TEXT EXCERPT START
In this article, we present our work on estimating isoform-specific gene expression while allowing for non-uniform read distribution along transcripts. Knowledge of isoform expressions is of fundamental biological interest to researchers due to their direct relevance to protein function and disease pathogenesis. Recent evidence suggests that almost all multiexon human genes have more than one isoform (4), and different isoforms are often differentially expressed across different tissues, developmental stages and disease conditions. Therefore, correctly estimating isoform-specific gene expression is important for understanding complicated biological mechanisms and for mapping disease susceptibility genes using expression quantitative trait locus (eQTL) or splicing QTL approaches (5,6).
However, estimating isoform-specific gene expression is challenging because the current technologies can only sequence complementary DND (cDNA) molecules that represent partial fragments of the RNA. Additionally, most reads that are mapped to a gene are shared by more than one isoform, making it difficult to discern their isoform origin. An even more serious issue that complicates gene expression estimation is various biases present in RNA-Seq data. Many methods for estimating gene expression in RNA-Seq assume the sequenced fragments (or reads) are uniformly distributed along transcripts (7–10), i.e. the starting positions of sequenced fragments are chosen approximately uniformly along a transcript. Under this assumption, it is straightforward to model read counts using a Poisson distribution (7,10). However, it is widely acknowledged that the true distribution of fragment start positions deviates substantially from uniformity and varies with the fragmentation protocol and sequencing technology. In the presence of such bias, the accuracy of isoform expression inference based on the uniformity assumption will deteriorate.
TEXT EXCERPT END
DATASET SECTION START
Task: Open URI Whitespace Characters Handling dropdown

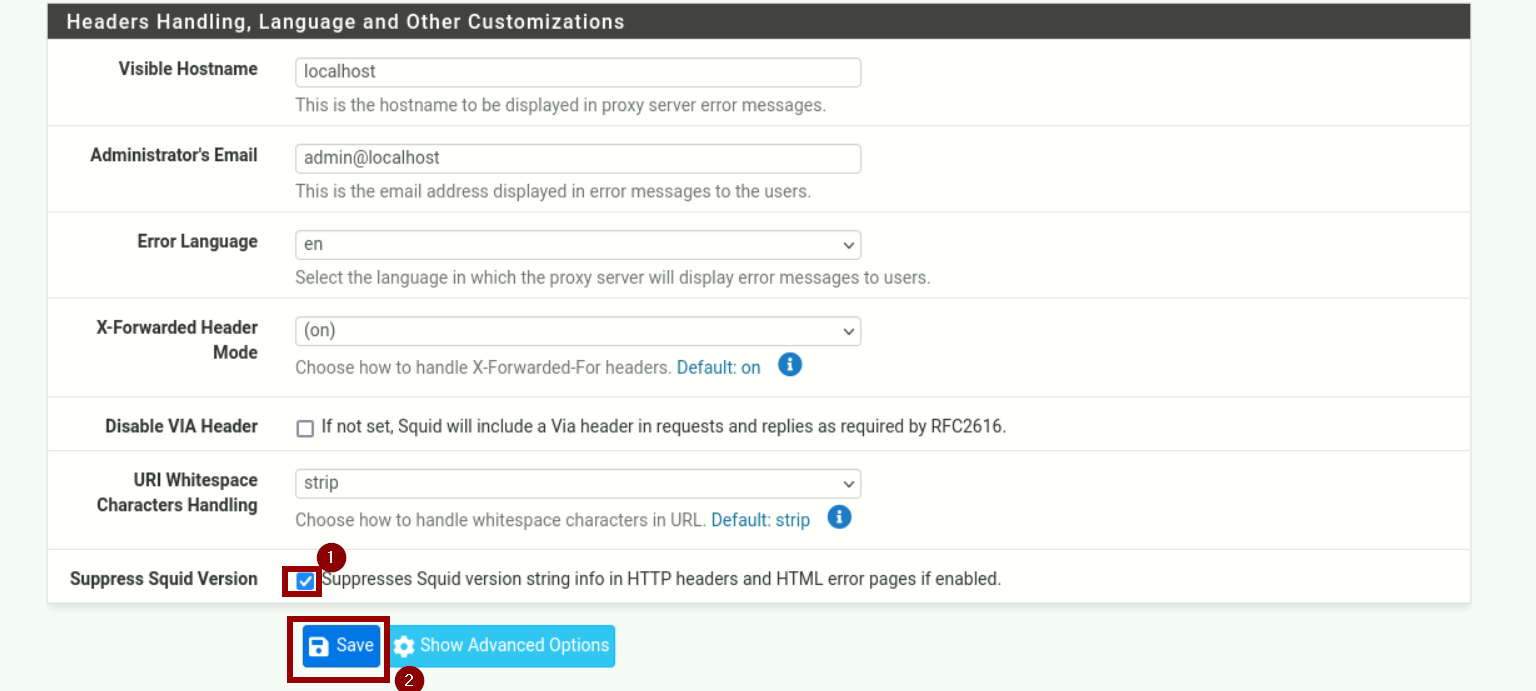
DATASET SECTION END
▶ **TASKS FOR THIS EXERCISE**:
• A. In the text on isoform expression estimation, what distribution is used to model read counts when reads are assumed to be uniformly distributed along transcripts?
• B. Using the text on isoform expression estimation, decide whether each statement agrees with it, and quote the deciding words: (i) Almost all multiexon human genes have more than one isoform. (ii) Most reads mapped to a gene come from only one isoform. (iii) The true distribution of fragment start positions varies with the fragmentation protocol and sequencing technology.
• C. Extend the text on isoform expression estimation past its last sentence.

▶ **ANSWERS TO THE EXERCISE**:
• A. A Poisson distribution.

• B.
(i) Yes: "almost all multiexon human genes have more than one isoform"
(ii) No: "most reads that are mapped to a gene are shared by more than one isoform"
(iii) Yes: "varies with the fragmentation protocol and sequencing technology"

• C.
Li et al. (11) showed that correcting bias caused by local sequence difference significantly increased the accuracy of gene expression quantification; for genes demonstrating high degree of non-uniformity, their correction led to 26–63% relative improvement for accuracy. Although encouraging, this method only considers bias due to local sequence difference. As shown by Li et al. (11), only <50% of the non-uniformity can be explained by local sequence difference. Recognizing the importance of this problem, several other methods have been developed. Li and Dewey (12,13) modeled the empirical read distribution using all mapped reads in the transcriptome, whereas Wu et al. (14) considered gene-specific empirical distribution. Lin et al. (15) proposed a parametric model that specifically models the non-uniformity caused by RNA degradation. Roberts et al. (16) developed a variable length Markov model that corrects both sequence and positional bias. Nicolae et al. (17) implemented a reweighting scheme to correct for hexamer and repeat bias (18). More recently, Li et al. (19) proposed a quasi-multinomial model with a single parameter to capture positional, sequence and mapping biases. Although these methods have advanced the field, they either oversimplify the problem or provide complex solutions, neither of which is ideal.
Empirical studies indicate that the non-uniform read distributions are complex, and parametric models are unlikely to capture all factors that lead to non-uniformity. In this article, we present PennSeq, a statistical method that allows each isoform to have its own non-uniform read distribution. Instead of making parametric assumptions, we give adequate weight to the underlying data by the use of a non-parametric approach. We evaluate the performance of PennSeq using both simulated data with known ground truth, and using two real Illumina RNA-Seq data sets. Our results indicate superior performance of PennSeq over existing methods in isoform-specific gene expression quantification, particularly for isoforms demonstrating severe non-uniformity.
MATERIALS AND METHODS
Notations
In a typical RNA-Seq experiment, a population of RNA, typically poly-A-selected messenger RNAs, is converted into cDNA by reverse transcription. Those reverse-transcribed cDNAs are then fragmented and undergo a size selection procedure in which fragments with size within a certain range are kept in the library. Each fragment in the library is then sequenced in a high-throughput manner to obtain short sequences from both ends in paired-end sequencing. Following the sequencing experiment, the resulting sequenced reads are then either aligned to a reference genome or a reference transcriptome.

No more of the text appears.